Fried Barbecue Chicken

If there’s anything more Southern than fried chicken, it’s got to be this fried barbecue chicken.

1 (3- to 4-pound) chicken, cut into serving pieces

2 teaspoons salt, divided

½ teaspoon black pepper

1 cup all-purpose flour

Oil for browning the chicken

½ cup finely chopped onion

2 tablespoons Worcestershire sauce

¼ teaspoon cayenne pepper

¼ teaspoon chili powder

1 teaspoon dry mustard

1 cup tomato juice

½ cup water

2 tablespoons firmly packed brown sugar

2 teaspoons paprika

¼ cup ketchup

¼ cup apple cider vinegar

Preheat the oven to 350 degrees. Grease a 13 x 9-inch baking dish and set aside. Season the chicken with 1 teaspoon of the salt and the ½ teaspoon pepper. Place the flour in a shallow dish and dredge the chicken in the flour to coat. In a 10-inch skillet heat the oil until a pinch of flour sizzles when dropped in the skillet. Brown the chicken in batches. Transfer fried chicken to the prepared baking dish.

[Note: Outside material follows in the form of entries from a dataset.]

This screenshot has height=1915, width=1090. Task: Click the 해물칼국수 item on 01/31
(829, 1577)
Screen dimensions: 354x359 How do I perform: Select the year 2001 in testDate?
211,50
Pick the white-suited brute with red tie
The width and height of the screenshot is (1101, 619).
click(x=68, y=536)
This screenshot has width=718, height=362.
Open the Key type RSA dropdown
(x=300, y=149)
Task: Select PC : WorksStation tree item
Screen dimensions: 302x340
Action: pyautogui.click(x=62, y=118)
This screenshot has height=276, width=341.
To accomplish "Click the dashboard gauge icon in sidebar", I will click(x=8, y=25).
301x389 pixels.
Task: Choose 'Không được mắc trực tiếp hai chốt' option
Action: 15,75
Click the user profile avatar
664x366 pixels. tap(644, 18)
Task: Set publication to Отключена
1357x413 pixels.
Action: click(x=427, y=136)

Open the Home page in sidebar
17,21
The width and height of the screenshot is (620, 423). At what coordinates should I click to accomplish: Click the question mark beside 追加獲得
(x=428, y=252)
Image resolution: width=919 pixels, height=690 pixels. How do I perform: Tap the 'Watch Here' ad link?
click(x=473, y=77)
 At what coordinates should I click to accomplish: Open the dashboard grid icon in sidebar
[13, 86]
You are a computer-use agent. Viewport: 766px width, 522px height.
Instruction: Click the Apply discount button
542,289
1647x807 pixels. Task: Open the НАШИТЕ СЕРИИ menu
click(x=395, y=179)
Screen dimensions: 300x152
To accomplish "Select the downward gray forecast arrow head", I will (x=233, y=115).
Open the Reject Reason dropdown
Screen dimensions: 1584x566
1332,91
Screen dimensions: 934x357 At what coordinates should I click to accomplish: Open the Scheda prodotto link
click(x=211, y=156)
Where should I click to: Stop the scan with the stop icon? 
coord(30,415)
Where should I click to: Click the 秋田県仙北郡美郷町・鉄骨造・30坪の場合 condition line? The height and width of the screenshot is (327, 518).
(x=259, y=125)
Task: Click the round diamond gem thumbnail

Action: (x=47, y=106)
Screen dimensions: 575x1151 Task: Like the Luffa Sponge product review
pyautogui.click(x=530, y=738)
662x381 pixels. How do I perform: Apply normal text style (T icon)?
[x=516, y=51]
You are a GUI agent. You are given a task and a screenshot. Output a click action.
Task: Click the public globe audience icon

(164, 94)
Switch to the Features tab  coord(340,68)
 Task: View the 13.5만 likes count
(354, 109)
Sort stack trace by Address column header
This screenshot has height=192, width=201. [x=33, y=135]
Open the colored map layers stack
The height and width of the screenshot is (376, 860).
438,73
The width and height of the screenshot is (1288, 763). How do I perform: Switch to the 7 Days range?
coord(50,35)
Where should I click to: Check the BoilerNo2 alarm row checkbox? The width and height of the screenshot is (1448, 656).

In a medium saucepan add the onion, Worcestershire sauce, cayenne pepper, chili powder, mustard, tomato juice, water, brown sugar, paprika, the remaining 1 teaspoon salt, ketchup, and vinegar. Simmer over medium heat for 10 minutes. Pour over the chicken, cover, and bake for 1 hour. Remove the cover and continue to bake for 30 more minutes.

Makes 6 to 8 servings.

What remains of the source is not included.